The announcement is a significant victory for Kyiv, which had repeatedly pushed Washington for the Patriot system, and a strong sign of US support for Ukraine that will help boost the country's defenses.
"Today's assistance for the first time includes the Patriot Air Defense System, capable of bringing down cruise missiles, short range ballistic missiles, and aircraft at a significantly higher ceiling than previously provided air defense systems," US Secretary of State Antony Blinken said in a statement.
Ukraine's air defenses have played a key role in protecting the country from strikes and preventing Moscow's forces from gaining control of the skies.
Made by Raytheon, the MIM-104 Patriot is a surface-to-air missile (SAM) system initially developed to intercept high-flying aircraft.
It was modified in the 1980s to focus on the new threat of tactical ballistic missiles, and proved itself against Iraq's Russian-made Scuds in the first Gulf War -- the first time the system was used in combat.

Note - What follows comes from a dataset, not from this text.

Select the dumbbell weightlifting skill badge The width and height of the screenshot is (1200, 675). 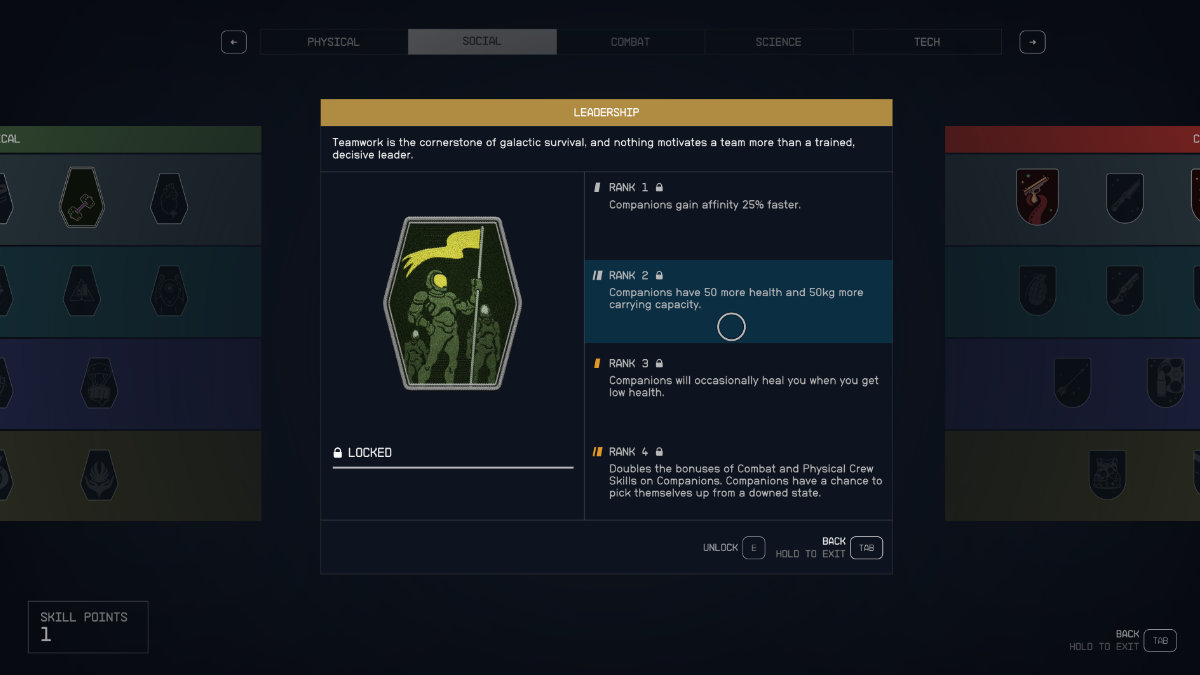(x=83, y=197)
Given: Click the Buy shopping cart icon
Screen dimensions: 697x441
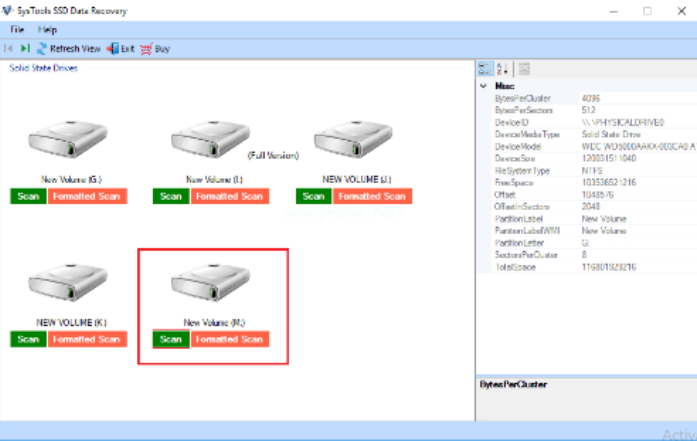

"Unlike the other Western systems that have been provided to Ukraine, (Patriot) has some anti-ballistic missile capabilities (depending on the type of missile being used)," Karl Mueller, a senior political scientist at the RAND Corporation, told AFP.
"If Russia were to acquire substantial numbers of ballistic missiles from Iran, as many have predicted, most other Ukrainian air defense systems would not provide any protection against them," he added.
Patriot has been proven effective in Saudi Arabia against Iranian-design ballistic missiles fired from Yemen, and primary contractor Raytheon says the system has intercepted more than 150 ballistic missiles in combat since 2015.
When Russia invaded in February, Ukraine's air defenses largely consisted of Soviet-era planes and SAM systems, which Kyiv used effectively to deny Moscow air superiority.
They have been significantly augmented since the start of the war: the United States provided NASAMS and Germany IRIS-T -- two advanced systems -- while older equipment such as the S-300 and HAWK systems and Stinger missiles have also been donated.
Kyiv has used various systems to battle Moscow's cruise missiles and bomb-like Shahed-136 drones, but modern SAM system launchers and missiles -- including NASAMS -- are in extremely short supply.
The goal of Ukraine's international supporters is to build multi-layer air defenses for the country consisting of low, medium and high-altitude systems that can protect against a variety of threats.